◆ **What is being asked**: Would you please copy the part of the material below that opens with the line containing "This screenshot has width=942, height=571." and closes with the line containing "Given: Select the"? Copy it exactly, and only it.

◆ **Source material**:
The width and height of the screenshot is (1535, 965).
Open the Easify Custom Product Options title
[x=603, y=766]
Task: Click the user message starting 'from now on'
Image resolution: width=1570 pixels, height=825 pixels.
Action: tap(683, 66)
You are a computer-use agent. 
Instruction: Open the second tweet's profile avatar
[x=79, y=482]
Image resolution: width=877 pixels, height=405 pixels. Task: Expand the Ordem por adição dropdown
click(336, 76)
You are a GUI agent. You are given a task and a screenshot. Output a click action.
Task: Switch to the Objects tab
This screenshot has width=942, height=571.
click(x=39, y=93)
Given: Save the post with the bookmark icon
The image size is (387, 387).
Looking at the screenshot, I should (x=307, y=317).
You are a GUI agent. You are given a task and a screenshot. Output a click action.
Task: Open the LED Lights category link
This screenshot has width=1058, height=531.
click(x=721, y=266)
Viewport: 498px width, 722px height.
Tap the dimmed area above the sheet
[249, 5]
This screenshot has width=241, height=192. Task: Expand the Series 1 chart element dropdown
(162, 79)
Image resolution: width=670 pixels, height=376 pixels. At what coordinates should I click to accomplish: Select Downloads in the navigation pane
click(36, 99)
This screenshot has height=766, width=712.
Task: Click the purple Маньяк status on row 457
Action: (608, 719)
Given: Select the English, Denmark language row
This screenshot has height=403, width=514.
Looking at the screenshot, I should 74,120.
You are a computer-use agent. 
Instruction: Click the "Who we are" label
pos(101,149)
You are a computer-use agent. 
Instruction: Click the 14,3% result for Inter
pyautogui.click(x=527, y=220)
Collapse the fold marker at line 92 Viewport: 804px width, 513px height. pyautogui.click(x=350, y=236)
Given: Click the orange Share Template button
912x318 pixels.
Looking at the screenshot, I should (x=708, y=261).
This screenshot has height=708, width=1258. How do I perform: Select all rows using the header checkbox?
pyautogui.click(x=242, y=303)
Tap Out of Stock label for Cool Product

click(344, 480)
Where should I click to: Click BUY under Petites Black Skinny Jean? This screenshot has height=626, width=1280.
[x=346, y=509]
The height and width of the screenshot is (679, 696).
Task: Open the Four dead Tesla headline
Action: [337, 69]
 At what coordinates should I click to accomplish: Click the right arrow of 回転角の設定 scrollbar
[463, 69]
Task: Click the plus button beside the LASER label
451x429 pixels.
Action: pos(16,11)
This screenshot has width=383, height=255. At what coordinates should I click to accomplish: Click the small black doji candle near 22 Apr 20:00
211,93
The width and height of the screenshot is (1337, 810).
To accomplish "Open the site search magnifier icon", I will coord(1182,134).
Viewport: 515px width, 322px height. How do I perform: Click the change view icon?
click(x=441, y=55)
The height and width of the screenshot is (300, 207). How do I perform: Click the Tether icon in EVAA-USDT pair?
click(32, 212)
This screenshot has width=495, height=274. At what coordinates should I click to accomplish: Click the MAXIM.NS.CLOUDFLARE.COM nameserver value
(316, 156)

◆ **Result of this exercise**:
This screenshot has width=942, height=571.
click(x=39, y=93)
Given: Save the post with the bookmark icon
The image size is (387, 387).
Looking at the screenshot, I should (x=307, y=317).
You are a GUI agent. You are given a task and a screenshot. Output a click action.
Task: Open the LED Lights category link
This screenshot has width=1058, height=531.
click(x=721, y=266)
Viewport: 498px width, 722px height.
Tap the dimmed area above the sheet
[249, 5]
This screenshot has width=241, height=192. Task: Expand the Series 1 chart element dropdown
(162, 79)
Image resolution: width=670 pixels, height=376 pixels. At what coordinates should I click to accomplish: Select Downloads in the navigation pane
click(36, 99)
This screenshot has height=766, width=712.
Task: Click the purple Маньяк status on row 457
Action: (608, 719)
Given: Select the English, Denmark language row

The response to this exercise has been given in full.